Like most things in healthcare, clinical trials have been slow to evolve in recent decades. But the COVID-19 pandemic has forced clinical trial research teams to become more efficient, patient-centered and inclusive.
Much is at stake as the pandemic has already caused significant clinical trial disruption. EY estimates that the COVID-19 impact on Phase 3 studies for the top pharma and biopharma companies could cost the industry $35 billion by 2024.
The potential disruption to clinical trials for drug development, fillings and launching could last for years, if not decades, according to the white paper “The Growing Value of RWE” from IQVIA, which serves as a contract research organization and offers consulting services to the pharmaceutical industry.
“Almost all of our studies were impacted,” said Barbara Arone, VP of global medical affairs category lead at IQVIA. The majority of clinical trials Arone witnessed “had to change something about how they were operationalizing, and that goes from the interventional-type post-approval studies all the way through to observational studies.”
Researchers looked to repurpose existing drugs to battle severe COVID-19 infections in the early days of the pandemic. Their work led them to dexamethasone, an injectable corticosteroid, and remdesivir, an antiviral first developed as an Ebola treatment. Remdesivir, developed by Gilead Sciences (NASDAQ: GILD), ultimately became the first FDA-approved COVID-19 treatment.
But the question of how the industry can convert pipeline drugs to commercialization in a COVID-19 landscape is frequently thorny.
More patient-friendly trial designs could be a COVID-19 silver lining
The pandemic meanwhile has forced research teams to modify clinical trial designs and embrace concepts such as remote patient monitoring, virtual trial designs and direct-to-patient assessments that could be beneficial for clinical trial volunteers.
Clinical trial organizers have modified their trial designs in a way that is less burdensome for patients. “Maybe they’re giving up a couple questions or rearranging a few assessments to make it as streamlined as possible,” Arone said.
A growing number of clinical trials research teams are launching remote studies or reducing in-person patient visits. In rare disease studies, for instance, it is generally necessary to have in-person patient visits, but it is often possible to limit their frequency.
COVID-19 has “forced people to really look at how to use patients’ time most efficiently,” Arone said.
Overcoming clinical trial data gaps
While streamlined clinical trials can have benefits for patients, many studies struggle to gather optimal data volumes. An EY study found that 81% of clinical trial professionals were concerned about patient availability.
Real-world evidence (RWE) can help fill in the gaps, Arone said. One example where RWE is gaining ground in the clinical development lifecycle is the use of electronic medical records (EMRs) or patient-generated data for cell and gene therapy long-term follow-up, which can last as long as 15 years.
“Those patients usually have a one-time cell or gene therapy treatment, and then they go back to their treating physicians,” Arone said. “So the opportunity to follow those patients becomes really challenging.”

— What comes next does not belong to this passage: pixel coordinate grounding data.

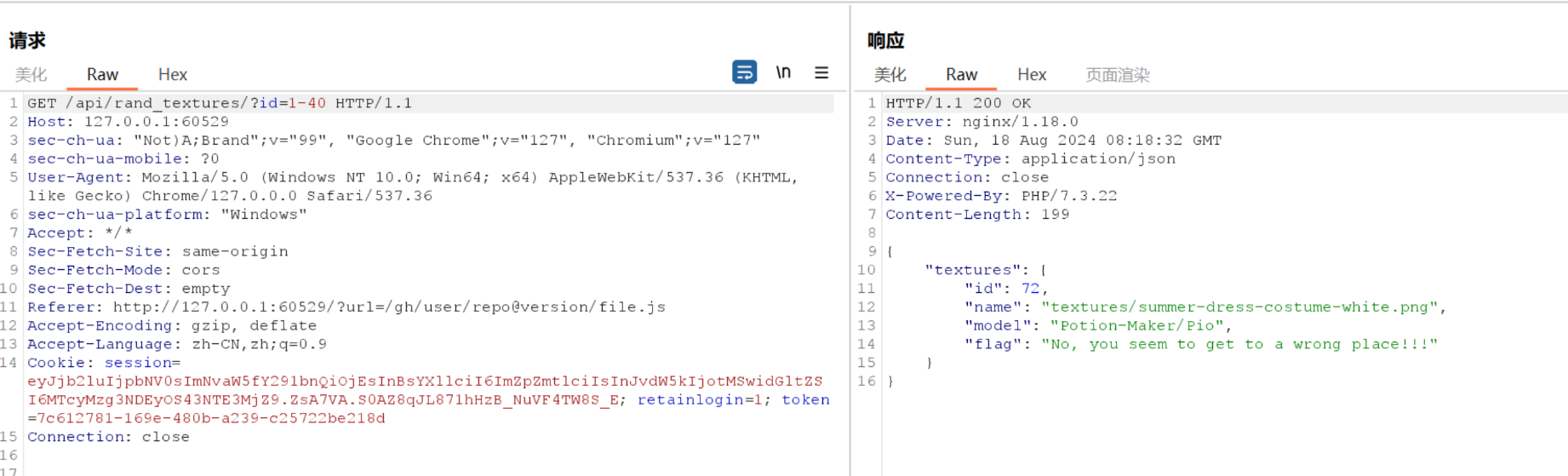Select the request Raw tab
Viewport: 1568px width, 476px height.
point(102,75)
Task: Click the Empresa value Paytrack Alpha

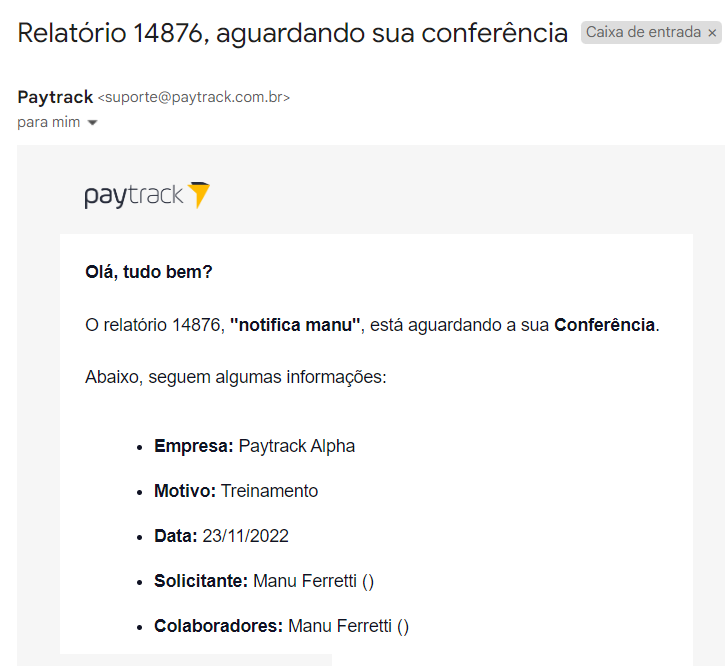Action: [x=297, y=446]
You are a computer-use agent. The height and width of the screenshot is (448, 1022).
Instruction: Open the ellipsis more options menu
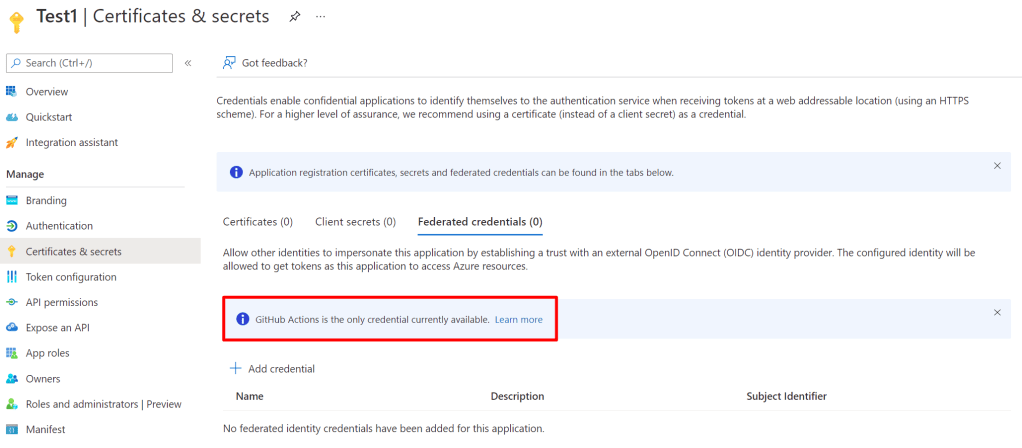point(320,17)
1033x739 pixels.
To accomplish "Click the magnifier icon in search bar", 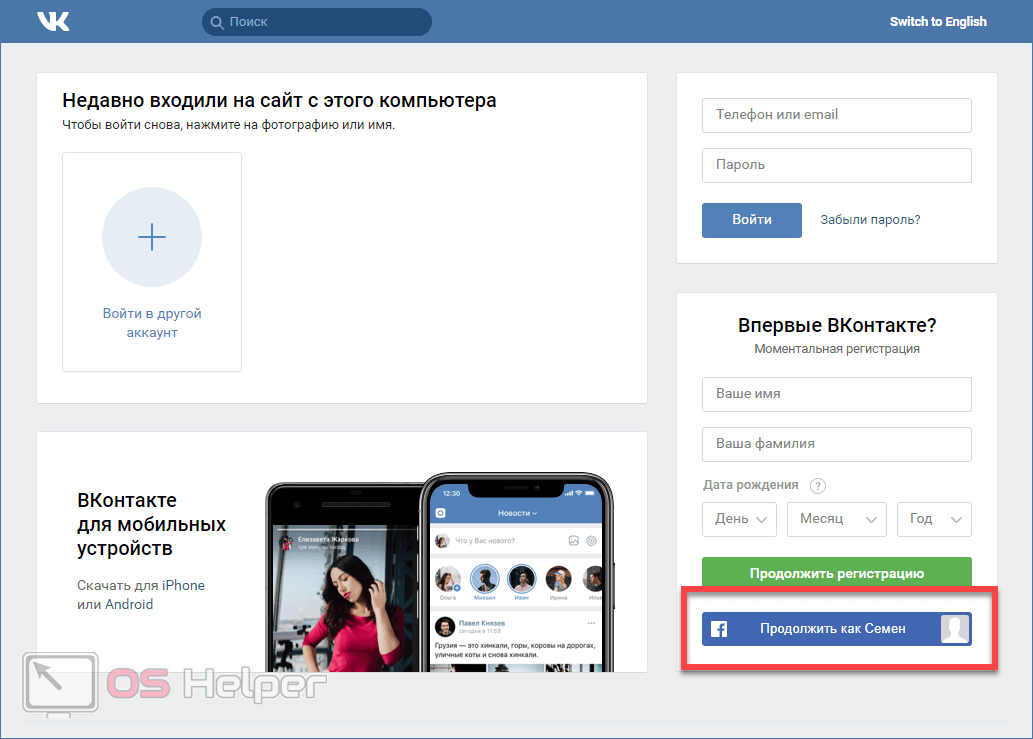I will 216,22.
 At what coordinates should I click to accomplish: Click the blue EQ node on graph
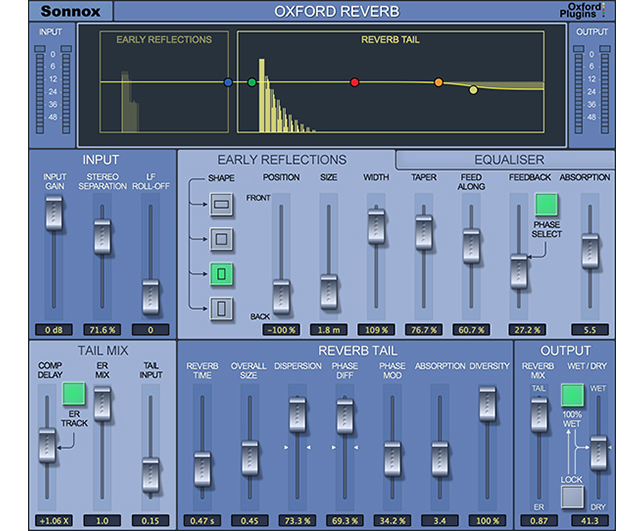229,82
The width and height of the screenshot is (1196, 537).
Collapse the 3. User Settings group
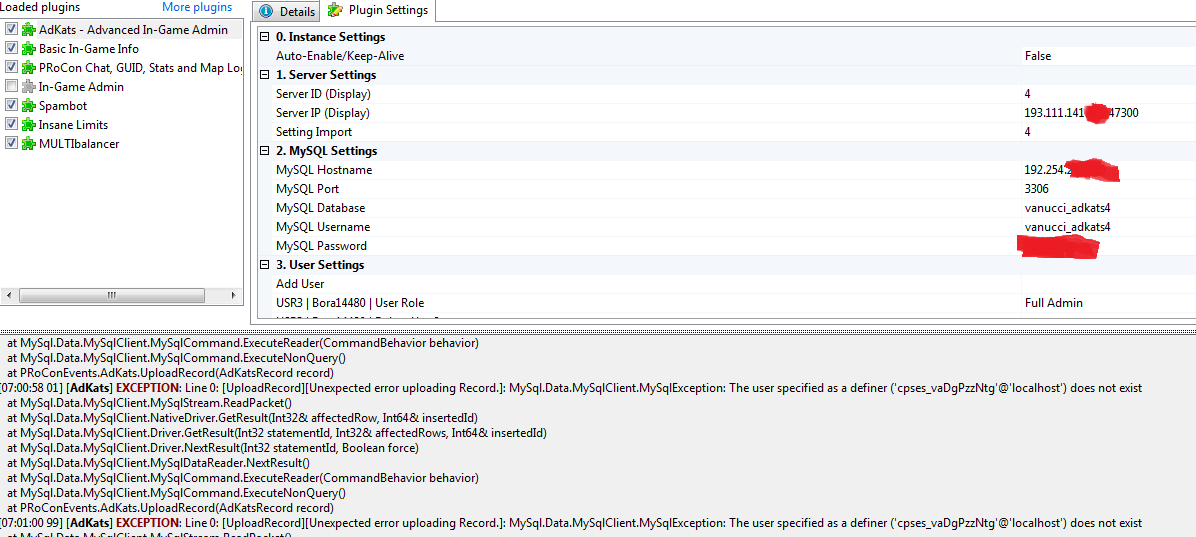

External comparators, also known as “synthetic control data,” can provide contextual information to such single-arm studies that are unable to use a placebo or an active comparator arm. The technique can supplement clinical trials with external data that can provide contextual information. External comparators have a long history in studying rare diseases where it is impractical or unethical to randomize patients to a placebo group. In cases like this, “you might get a comparator arm from a real-world data set,” Arone said. “And that’s something that we’ve been doing for a long time.”
What is different now is the growing use of the technique in contexts such as oncology. “As the oncology space is getting more and more personalized, and you have more opportunities for single-arm studies.”
There is also a broader trend of clinical trials incorporating patients’ real-world data to limit the need for in-patient visits. “We’re seeing it come into play in a lot of different little places, mostly because of need,” Arone said. Examples include incorporating electronic health record data to augment clinical trial data, virtual physician physicians and the use of wearable devices to monitor patients’ vital signs remotely.
Will the new normal provide a long-term improvement?
The new techniques have allowed many clinical trials to resume during the pandemic. “I would say that most studies that we’re operationalizing have come to an uneasy truce with the pandemic and now have practices in place to allow them to continue to follow their patients,” Arone said.
One trend to watch is the degree that such clinical trial changes become permanent as the pandemic fades into the background. “I like to think that they will, because a lot of these approaches are very patient-centric,” Arone said. The benefit of collecting data directly from patients, for instance, was apparent in the past, but “it might have taken this pandemic for people to get comfortable with the idea,” she added.